Pre-existing mutations are less fit than wild type virus, therefore they are likely to be the first to die with SOC. This was surmised by the success in the boceprevir trials of tx'ing with SOC alone for the first 4 weeks then adding the drug. The increased SVR rate from this strategy was thought to be due to having overcome pre-existing resistant mutations before starting the boceprevir.
There is a wealth of data on the probability of SVR with SOC alone, as measured at various stages, ie. RVR and EVR.
So looking at various stages of TX with SOC alone:-
People who get RVR are probably going to go on to SVR without any help from a PI.
People for whom SOC is not working, ie. non-responders and breakthroughs who are not UND by week 12, should probably give it up and start again another time using a PI at the beginning of tx in the proper tested way. Either that or they might have the option of 72 weeks of SOC.
I see the grey area as being people who have not got RVR but go UND before week 12, ie. people who have a greater than 10% probability of relapse depending on what week they go UND. I mean people who stay UND all the way after week 12 to EOT and then the virus comes back in the following 6 months.
I think that for these people there is a good argument for adding the PI to the last month of tx. By then we know that the pre-existing resistant mutations are most likely to be gone already. We know that the stragglers which would be responsible for a relapse have been worn down if not completely banished and that they are the strongest wild type. We know that the PI's cut down the wild type virus like a knife through butter.
Against this is the possibility of developing PI resistance, a small but real possibility. There's also the addition of extra sides just when the person is dragging through the last of tx, so definitely a consideration, especially if the sides are bad already and there's a risk of causing the whole tx to be discontinued.
So all this to be weighed up with the doc - if the doc is even willing to use a PI in a non-prescribed way. So that's something to discuss before even starting SOC tx. But I think that there's a definite window of opportunity in use of a PI at the end of tx for some people.
interesting reading - thanks for posting. My proposal is to follow the alinia protocol report at easl 2010
for the first 24w and then add a PI for 12w, hopefully boce but o/w tela. for a total of 36w of fun. If there are delays and neither is approved in time I would just finish out the standard 48w on soc. Not at all sure he'll agree but will post back the outcome.
I'm not sure one's ifn-response need be strong enough to reach und by w12 before benefiting from a PI however.
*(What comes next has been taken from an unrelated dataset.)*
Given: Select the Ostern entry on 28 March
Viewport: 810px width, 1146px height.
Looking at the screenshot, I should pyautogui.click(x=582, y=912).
GB is a great example of someone with limited ifn response who nevertheless sailed happily to SVR. Something around a 0.8 log drop by w4 may be the measure of how much ifn is needed to reliably mop up the mutiny.
This question may also come up for known non-responders who dive in anyway after boce/tela approval because there's no other choice and may have the option to add an NS5B/NS5A inhibitor during their tx.